Using the records below, repeat exactly the lines from the one holding "The width and height of the screenshot is (756, 546)." through the one holding "Click the tilde", both ends included, and no others.
RECORDS SHOWN section start
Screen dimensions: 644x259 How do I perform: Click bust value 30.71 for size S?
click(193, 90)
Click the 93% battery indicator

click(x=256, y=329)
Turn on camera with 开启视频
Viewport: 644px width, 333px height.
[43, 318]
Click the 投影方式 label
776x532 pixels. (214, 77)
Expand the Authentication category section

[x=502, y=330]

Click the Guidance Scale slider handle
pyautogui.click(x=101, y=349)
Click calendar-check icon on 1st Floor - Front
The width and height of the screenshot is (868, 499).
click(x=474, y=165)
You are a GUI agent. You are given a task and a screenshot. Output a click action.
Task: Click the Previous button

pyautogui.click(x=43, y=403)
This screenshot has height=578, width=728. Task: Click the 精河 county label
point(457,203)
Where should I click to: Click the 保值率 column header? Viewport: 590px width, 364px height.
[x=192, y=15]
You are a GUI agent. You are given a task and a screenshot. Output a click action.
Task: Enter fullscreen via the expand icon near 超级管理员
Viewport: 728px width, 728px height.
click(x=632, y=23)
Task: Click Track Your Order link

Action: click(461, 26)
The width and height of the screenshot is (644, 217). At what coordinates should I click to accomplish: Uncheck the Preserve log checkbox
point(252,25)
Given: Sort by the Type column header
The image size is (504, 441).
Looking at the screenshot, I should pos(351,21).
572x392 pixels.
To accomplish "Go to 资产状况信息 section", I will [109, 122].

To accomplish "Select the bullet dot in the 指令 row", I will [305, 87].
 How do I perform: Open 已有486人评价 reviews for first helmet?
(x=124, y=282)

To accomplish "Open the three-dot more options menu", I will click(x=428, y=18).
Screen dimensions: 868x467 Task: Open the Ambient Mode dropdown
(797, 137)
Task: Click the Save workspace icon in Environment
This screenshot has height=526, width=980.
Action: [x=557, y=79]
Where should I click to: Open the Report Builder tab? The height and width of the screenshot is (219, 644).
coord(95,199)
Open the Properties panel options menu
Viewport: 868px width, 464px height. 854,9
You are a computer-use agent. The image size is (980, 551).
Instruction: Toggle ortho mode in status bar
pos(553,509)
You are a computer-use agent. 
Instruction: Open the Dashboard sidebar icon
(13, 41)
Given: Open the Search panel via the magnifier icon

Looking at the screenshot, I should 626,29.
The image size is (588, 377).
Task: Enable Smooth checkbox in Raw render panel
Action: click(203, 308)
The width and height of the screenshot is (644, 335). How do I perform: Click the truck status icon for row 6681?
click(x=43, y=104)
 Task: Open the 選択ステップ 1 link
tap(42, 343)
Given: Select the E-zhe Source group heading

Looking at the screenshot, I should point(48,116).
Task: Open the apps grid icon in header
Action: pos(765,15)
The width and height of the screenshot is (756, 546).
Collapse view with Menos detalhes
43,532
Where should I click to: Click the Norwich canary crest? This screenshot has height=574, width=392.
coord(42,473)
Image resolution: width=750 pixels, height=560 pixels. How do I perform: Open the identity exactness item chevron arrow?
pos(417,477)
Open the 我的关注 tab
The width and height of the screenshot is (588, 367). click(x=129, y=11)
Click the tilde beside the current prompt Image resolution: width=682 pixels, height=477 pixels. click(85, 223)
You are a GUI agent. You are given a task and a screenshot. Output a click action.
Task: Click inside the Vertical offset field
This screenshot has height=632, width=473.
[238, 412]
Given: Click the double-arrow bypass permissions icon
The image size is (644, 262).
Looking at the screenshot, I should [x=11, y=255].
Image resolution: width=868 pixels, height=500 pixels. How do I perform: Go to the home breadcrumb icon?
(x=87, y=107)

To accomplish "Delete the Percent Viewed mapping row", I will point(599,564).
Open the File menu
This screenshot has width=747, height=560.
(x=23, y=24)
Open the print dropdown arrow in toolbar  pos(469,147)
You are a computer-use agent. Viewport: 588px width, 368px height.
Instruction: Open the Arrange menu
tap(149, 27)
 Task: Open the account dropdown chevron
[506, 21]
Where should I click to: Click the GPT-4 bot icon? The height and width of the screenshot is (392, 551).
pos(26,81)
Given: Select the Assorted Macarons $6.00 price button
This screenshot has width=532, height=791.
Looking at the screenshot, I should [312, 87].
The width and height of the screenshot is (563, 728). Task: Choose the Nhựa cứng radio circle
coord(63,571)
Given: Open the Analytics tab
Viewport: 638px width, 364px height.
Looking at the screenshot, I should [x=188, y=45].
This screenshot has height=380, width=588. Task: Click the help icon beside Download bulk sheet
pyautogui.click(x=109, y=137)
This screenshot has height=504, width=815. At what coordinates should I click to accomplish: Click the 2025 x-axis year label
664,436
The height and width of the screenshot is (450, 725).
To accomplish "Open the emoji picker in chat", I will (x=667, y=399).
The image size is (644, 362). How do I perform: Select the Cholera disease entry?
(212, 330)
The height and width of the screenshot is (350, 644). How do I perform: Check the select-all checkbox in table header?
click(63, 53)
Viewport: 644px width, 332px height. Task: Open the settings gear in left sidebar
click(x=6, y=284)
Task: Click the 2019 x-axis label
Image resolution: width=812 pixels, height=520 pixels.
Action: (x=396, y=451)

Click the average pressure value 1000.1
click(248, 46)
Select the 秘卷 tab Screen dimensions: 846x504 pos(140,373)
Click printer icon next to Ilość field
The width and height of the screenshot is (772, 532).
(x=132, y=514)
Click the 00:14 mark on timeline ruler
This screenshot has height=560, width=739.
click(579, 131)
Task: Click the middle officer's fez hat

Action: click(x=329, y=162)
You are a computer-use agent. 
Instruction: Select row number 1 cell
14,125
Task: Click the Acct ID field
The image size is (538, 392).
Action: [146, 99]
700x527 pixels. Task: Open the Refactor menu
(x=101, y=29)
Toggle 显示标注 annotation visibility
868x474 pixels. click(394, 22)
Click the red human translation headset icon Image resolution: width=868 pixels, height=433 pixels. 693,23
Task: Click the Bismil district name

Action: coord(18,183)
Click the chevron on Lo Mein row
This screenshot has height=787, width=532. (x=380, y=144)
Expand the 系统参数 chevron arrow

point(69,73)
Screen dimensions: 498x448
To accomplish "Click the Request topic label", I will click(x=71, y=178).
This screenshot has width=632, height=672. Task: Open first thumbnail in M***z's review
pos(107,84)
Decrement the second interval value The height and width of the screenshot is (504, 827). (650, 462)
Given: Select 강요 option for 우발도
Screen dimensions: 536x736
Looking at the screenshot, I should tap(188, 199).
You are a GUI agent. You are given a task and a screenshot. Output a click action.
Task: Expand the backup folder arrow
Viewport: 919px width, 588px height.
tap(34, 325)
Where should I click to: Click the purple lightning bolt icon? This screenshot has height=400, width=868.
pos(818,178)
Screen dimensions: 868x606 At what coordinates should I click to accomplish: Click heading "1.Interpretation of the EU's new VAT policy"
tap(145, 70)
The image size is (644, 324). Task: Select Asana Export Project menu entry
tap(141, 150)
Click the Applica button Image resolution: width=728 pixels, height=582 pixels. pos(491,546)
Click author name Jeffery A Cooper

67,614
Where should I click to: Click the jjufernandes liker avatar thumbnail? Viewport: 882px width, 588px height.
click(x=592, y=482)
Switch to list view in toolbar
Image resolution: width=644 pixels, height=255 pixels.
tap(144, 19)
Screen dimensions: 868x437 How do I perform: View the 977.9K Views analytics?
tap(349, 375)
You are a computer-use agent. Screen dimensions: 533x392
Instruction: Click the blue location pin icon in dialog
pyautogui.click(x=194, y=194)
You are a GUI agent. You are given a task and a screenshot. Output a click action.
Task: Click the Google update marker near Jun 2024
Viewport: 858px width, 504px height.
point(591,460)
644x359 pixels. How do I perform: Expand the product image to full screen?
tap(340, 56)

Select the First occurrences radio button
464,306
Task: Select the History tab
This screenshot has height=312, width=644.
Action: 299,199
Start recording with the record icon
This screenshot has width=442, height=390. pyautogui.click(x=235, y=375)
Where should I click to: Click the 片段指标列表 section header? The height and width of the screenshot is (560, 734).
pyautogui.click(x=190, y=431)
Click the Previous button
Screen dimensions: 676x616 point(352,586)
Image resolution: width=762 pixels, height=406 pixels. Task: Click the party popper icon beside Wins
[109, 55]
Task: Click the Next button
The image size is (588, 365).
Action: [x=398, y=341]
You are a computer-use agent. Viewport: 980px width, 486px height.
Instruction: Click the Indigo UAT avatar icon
RECORDS SHOWN section end
TASK ANSWER.
The width and height of the screenshot is (756, 546).
Collapse view with Menos detalhes
43,532
Where should I click to: Click the Norwich canary crest? This screenshot has height=574, width=392.
coord(42,473)
Image resolution: width=750 pixels, height=560 pixels. How do I perform: Open the identity exactness item chevron arrow?
pos(417,477)
Open the 我的关注 tab
The width and height of the screenshot is (588, 367). click(x=129, y=11)
Click the tilde beside the current prompt Image resolution: width=682 pixels, height=477 pixels. click(85, 223)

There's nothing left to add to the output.